-------- Quoted passage
Moving forward in the history of Marxist thought, Bedford and Irving seek to resolve the contradictions between Marxism and the indigenous through a fresh reading of Lenin’s writings on the national question. They believe that the following citation lends itself to a defense of struggles such as the kind that the Mohawk nation fought:
Insofar as the bourgeoisie of the oppressed nation fights the oppressor, we are always, in every case, and more strongly than anyone else, in favour, for we are the staunchest and the most consistent enemies of oppression. But insofar as the bourgeoisie of the oppressed nation stands for its own bourgeois nationalism, we stand against. We fight against the privileges and violence of the oppressor nation, and do not in any way condone strivings for privileges on the part of the oppressed nation.
full: http://www.marxists.org/archive/lenin/works/1914/self-det/ch04.htm>
I just want to conclude with a couple of suggestions to David and Danielle for further research.
First, I would strongly recommend Teodor Shanin’s “Late Marx”, which is published by Monthly Review press. It is a study of his relationship to the Russian populist movement that demonstrates a clear move away from earlier writings, especially on India, that betray a certain weakness on the question of the inevitability of capitalist progress. Marx specifically tells the Russians that his economic writings were not meant as some kind of prescription for how society must evolve. By taking his stand with the precapitalist rural commune, Marx showed that he was not a captive of Hegelian type schemas about progress.
----------------
-------- Extracted records
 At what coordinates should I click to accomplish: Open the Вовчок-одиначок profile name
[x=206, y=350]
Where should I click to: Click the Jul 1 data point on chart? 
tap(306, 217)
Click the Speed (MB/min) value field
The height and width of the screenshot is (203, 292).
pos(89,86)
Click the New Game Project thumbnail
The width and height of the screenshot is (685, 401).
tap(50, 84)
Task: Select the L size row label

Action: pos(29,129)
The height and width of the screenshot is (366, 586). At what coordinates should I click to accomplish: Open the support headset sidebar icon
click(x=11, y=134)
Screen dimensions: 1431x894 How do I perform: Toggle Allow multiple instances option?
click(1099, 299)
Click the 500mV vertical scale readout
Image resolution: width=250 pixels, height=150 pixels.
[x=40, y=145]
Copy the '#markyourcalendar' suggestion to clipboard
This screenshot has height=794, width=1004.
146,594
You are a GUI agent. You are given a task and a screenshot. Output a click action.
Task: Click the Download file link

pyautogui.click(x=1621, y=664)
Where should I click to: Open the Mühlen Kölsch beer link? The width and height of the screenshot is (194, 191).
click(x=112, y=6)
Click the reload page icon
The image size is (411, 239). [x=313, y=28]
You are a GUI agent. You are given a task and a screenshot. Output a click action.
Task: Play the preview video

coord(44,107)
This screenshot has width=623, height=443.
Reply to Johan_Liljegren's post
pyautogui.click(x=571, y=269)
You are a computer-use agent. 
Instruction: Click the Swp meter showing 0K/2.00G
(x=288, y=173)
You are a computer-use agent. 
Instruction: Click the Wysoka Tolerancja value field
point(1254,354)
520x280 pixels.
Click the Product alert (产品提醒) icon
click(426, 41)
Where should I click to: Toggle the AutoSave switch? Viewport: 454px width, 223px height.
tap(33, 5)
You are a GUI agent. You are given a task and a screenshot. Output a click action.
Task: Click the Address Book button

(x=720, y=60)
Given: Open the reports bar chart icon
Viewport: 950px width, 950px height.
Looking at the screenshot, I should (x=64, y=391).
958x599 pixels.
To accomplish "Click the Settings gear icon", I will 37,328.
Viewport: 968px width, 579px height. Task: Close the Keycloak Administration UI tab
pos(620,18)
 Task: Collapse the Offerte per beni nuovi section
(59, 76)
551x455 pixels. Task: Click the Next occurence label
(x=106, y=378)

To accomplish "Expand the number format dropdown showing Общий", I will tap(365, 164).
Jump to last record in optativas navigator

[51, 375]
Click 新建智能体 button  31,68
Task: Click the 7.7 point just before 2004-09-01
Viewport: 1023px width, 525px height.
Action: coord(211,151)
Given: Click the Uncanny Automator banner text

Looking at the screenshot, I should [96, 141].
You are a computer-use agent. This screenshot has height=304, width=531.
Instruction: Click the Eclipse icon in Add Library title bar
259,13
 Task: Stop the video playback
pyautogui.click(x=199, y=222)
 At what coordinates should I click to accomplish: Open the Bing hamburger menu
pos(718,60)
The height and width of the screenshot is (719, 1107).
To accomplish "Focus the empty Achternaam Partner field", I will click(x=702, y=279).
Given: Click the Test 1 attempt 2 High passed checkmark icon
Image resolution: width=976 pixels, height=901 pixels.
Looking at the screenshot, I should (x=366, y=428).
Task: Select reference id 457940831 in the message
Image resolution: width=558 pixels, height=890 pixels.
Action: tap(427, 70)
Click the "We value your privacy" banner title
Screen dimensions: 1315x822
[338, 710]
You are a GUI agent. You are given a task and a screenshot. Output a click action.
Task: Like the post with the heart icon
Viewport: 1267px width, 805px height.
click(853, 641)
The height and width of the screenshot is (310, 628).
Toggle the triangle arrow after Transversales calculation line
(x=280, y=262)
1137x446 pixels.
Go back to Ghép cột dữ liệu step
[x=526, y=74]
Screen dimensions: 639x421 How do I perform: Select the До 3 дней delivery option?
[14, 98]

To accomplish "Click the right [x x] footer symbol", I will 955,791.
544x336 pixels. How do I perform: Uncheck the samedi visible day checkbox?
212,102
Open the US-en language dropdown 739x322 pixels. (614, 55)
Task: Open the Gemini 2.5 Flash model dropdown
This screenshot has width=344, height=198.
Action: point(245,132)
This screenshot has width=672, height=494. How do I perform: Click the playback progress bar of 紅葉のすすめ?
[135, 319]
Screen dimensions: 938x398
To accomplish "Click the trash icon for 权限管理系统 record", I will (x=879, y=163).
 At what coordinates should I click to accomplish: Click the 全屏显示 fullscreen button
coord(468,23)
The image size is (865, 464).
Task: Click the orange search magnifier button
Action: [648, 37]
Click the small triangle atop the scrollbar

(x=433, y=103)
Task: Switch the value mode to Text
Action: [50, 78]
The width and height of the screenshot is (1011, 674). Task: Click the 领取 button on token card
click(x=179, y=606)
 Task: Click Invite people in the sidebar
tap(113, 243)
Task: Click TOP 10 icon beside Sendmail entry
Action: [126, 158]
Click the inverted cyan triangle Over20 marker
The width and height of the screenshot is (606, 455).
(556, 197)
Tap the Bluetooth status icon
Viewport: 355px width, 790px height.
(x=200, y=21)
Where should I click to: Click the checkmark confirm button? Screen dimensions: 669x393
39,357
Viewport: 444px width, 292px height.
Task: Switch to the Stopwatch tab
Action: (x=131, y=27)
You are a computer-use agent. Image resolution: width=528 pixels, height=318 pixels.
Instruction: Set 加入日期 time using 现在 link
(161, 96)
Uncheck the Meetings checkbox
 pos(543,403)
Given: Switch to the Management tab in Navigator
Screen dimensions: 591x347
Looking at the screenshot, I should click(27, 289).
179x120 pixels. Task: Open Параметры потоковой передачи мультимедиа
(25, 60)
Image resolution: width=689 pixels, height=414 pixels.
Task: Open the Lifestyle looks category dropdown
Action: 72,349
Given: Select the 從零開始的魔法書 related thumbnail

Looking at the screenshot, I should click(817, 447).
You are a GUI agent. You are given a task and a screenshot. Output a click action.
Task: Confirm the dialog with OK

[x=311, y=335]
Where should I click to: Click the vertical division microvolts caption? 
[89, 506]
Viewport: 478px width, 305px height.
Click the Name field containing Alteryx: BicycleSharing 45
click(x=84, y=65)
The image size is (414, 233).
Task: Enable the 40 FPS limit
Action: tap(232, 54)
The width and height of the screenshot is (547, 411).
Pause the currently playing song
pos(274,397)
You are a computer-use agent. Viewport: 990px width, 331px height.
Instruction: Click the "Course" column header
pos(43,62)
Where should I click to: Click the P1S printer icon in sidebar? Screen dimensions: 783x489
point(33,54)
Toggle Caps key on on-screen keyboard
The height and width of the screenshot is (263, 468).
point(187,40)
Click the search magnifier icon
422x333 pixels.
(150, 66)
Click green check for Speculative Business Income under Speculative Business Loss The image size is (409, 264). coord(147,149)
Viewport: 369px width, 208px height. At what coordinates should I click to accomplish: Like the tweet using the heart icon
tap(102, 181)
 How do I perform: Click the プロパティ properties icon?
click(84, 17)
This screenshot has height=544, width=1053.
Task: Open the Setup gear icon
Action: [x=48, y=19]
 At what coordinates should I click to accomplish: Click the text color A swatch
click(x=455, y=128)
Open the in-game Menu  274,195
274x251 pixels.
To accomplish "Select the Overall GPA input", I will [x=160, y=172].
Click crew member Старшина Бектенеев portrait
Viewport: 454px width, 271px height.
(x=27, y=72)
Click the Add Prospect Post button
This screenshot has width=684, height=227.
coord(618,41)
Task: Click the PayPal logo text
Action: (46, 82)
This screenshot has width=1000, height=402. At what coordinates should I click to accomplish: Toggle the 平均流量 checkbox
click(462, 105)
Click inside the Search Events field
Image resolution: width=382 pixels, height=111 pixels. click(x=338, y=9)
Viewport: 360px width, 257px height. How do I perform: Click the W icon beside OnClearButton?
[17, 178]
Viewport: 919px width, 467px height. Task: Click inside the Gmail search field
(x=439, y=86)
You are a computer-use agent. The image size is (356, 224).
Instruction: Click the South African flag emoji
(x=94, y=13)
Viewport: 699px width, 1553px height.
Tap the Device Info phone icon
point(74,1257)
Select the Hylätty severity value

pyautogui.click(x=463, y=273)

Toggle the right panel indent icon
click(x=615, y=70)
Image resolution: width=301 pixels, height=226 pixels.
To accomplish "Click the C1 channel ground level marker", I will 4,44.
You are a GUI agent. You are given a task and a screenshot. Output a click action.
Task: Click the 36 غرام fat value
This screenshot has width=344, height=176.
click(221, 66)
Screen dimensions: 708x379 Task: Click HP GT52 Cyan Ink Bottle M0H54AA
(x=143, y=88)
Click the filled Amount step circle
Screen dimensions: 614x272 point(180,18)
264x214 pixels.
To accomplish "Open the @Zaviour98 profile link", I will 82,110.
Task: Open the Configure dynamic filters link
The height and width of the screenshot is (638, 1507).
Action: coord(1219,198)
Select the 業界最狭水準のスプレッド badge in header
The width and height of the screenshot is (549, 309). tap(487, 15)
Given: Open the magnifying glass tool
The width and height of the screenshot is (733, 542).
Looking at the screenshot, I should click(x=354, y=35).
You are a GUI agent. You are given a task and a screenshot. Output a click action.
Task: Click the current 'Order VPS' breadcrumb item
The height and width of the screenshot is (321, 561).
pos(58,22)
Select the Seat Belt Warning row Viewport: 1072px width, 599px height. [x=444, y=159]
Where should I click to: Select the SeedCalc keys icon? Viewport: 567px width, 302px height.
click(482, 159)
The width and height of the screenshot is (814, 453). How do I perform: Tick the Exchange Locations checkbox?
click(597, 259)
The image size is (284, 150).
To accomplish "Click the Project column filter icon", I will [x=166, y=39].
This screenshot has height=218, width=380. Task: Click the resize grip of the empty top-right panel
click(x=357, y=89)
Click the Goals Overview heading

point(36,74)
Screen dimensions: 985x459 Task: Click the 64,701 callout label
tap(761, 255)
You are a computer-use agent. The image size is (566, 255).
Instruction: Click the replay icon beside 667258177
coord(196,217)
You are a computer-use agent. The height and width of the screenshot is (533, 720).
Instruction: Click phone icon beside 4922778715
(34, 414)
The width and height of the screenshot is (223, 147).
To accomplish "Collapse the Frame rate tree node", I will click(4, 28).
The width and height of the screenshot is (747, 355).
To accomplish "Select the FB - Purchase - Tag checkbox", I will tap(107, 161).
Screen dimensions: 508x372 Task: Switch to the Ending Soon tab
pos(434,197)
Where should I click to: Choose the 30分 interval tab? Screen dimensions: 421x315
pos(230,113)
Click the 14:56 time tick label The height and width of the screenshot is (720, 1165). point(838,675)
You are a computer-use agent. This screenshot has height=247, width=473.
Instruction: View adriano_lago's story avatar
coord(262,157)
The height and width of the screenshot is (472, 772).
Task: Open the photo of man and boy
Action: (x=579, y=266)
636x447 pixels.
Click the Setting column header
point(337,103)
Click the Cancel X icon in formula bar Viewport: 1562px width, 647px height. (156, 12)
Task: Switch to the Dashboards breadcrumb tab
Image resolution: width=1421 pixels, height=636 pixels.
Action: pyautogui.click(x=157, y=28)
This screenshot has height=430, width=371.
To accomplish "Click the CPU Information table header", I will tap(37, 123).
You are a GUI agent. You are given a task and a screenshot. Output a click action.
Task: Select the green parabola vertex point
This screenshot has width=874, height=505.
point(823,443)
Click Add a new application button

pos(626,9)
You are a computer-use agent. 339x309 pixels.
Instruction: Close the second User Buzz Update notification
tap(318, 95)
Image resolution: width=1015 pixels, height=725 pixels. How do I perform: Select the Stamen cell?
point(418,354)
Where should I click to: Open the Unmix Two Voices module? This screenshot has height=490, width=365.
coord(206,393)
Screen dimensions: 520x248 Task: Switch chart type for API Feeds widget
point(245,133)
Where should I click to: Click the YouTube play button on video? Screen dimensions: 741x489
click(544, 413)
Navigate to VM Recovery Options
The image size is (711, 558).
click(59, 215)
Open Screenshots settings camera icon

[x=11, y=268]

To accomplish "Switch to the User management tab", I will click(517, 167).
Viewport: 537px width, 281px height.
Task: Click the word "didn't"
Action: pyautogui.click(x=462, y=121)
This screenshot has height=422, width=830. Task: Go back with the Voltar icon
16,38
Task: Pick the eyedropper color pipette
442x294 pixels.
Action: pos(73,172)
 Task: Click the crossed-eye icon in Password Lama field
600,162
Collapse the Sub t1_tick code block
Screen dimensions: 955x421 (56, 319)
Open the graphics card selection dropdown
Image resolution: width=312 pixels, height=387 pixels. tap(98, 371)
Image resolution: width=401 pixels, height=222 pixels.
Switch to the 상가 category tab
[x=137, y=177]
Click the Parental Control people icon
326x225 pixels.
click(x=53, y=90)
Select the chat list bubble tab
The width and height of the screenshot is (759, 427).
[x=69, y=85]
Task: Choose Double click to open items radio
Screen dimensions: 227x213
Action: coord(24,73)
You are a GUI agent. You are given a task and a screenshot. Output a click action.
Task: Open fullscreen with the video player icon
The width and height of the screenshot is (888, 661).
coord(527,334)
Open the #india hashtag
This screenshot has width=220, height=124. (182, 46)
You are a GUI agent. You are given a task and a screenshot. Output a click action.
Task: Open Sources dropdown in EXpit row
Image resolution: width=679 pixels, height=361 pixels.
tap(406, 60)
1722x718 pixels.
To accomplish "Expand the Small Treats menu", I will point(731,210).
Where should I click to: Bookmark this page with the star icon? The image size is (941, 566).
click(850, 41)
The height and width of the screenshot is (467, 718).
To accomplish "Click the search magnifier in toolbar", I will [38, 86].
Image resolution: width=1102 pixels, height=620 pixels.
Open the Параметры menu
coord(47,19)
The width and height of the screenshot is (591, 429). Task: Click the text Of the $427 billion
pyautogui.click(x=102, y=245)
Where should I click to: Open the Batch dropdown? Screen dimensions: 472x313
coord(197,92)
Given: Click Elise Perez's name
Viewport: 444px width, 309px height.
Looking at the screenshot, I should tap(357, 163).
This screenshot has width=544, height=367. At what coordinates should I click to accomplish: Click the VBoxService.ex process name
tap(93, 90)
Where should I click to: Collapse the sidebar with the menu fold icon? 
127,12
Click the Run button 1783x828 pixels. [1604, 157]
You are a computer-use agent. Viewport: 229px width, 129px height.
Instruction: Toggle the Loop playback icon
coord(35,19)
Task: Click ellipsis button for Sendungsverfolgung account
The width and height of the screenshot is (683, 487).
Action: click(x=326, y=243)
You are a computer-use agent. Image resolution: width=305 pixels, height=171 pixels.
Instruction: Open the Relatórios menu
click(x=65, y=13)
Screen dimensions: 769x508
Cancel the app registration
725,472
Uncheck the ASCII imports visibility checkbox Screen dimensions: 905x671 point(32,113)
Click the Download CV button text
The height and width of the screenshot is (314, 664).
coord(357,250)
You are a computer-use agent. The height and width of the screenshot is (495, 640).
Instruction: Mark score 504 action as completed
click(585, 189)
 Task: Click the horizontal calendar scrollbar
----------------
* Exercise instructions:
Copy word for word the part of the text on Marxism and indigenous struggles from "First, I would" to "schemas about progress.".

* Completed exercise:
First, I would strongly recommend Teodor Shanin’s “Late Marx”, which is published by Monthly Review press. It is a study of his relationship to the Russian populist movement that demonstrates a clear move away from earlier writings, especially on India, that betray a certain weakness on the question of the inevitability of capitalist progress. Marx specifically tells the Russians that his economic writings were not meant as some kind of prescription for how society must evolve. By taking his stand with the precapitalist rural commune, Marx showed that he was not a captive of Hegelian type schemas about progress.